Transparent – transactions carried out in a blockchain and data are all recorded identically to all devices in a particular blockchain network. Hence, all nodes within a network can see the same information at the same time, giving them full access and accountability. This feature allows anyone in a blockchain network to verify the authenticity and integrity of data in the blockchain. All transactions and data are also recorded with a time and date stamp.
Secure – data recorded in blockchain cannot be changed thanks to various cryptographic mechanisms and end-to-end encryption. Security concerns are also addressed by the need for permissions when one wants to alter data in a blockchain or create a new block. This can be achieved through one of the consensus mechanisms like Proof of Work or Proof of Stake. Additionally, the distributed nature of blockchain that stores information across several nodes in a network eliminates the possibility of a single point of failure, making it difficult for hackers to access data.

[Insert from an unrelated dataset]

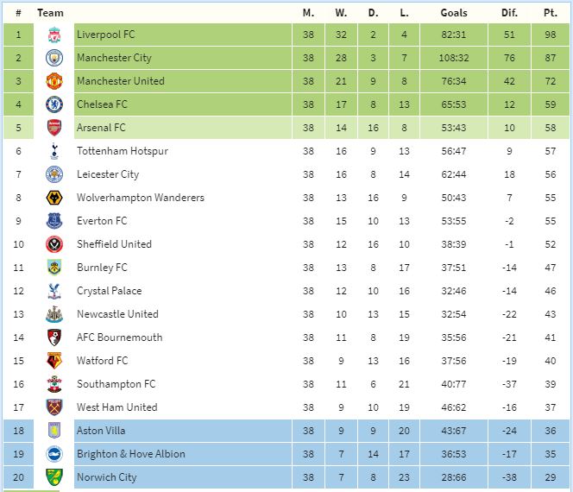Select the Burnley FC team name
Image resolution: width=573 pixels, height=492 pixels.
tap(102, 268)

Now, let’s take a look at the architecture of blockchain technology to understand how it works.
Architecture of Blockchain
Block
A block contains 3 main components, namely
Data – data held depends on the type of block e.g., transaction information in a cryptocurrency.
Hash – this is a cryptographic algorithm that secures a block. Each hash is unique, like a fingerprint. A hash is created by a nonce. Data in the block is considered signed and forever tied to the nonce and hash unless it is mined, the process of creating new blocks on a chain.
A nonce is a random number generated each time a block is created. It is unique and used only in a single instance. In blockchain, nonces are used as input by miners to find hashes that when combined with a block’s data leads to a valid block that can be added to a chain.
Hash of previous block – a block also contains the hash of the previous block hence creating a chain.
Smart Contracts
It’s a computer program that automatically carries out an agreement when certain conditions are met, hence they are self-executing. They eliminate the need for intermediaries, like lawyers, to oversee contractual agreements which makes processes faster and transparent. They are transparent, decentralized and immutable.
Proof of Work
This is a consensus mechanism used to secure a blockchain and validate a transaction. In a PoW system, miners compete to solve a complex mathematical problem in order to validate and add new blocks to the chain. In order to solve the complex math problem, miners change the value of nonces and then calculate the resulting hash of the block’s data until they find a hash that meets the required criteria. The process of finding the correct nonce that leads to a valid hash is iterative and computationally intensive. When a miner finds the correct hash, it is broadcast to the network for other nodes to verify that it is correct. In PoW, several nodes can team up in mining pools to work together to find the correct hash. This inevitably creates a concept of centralization. PoW is used in blockchains like bitcoin.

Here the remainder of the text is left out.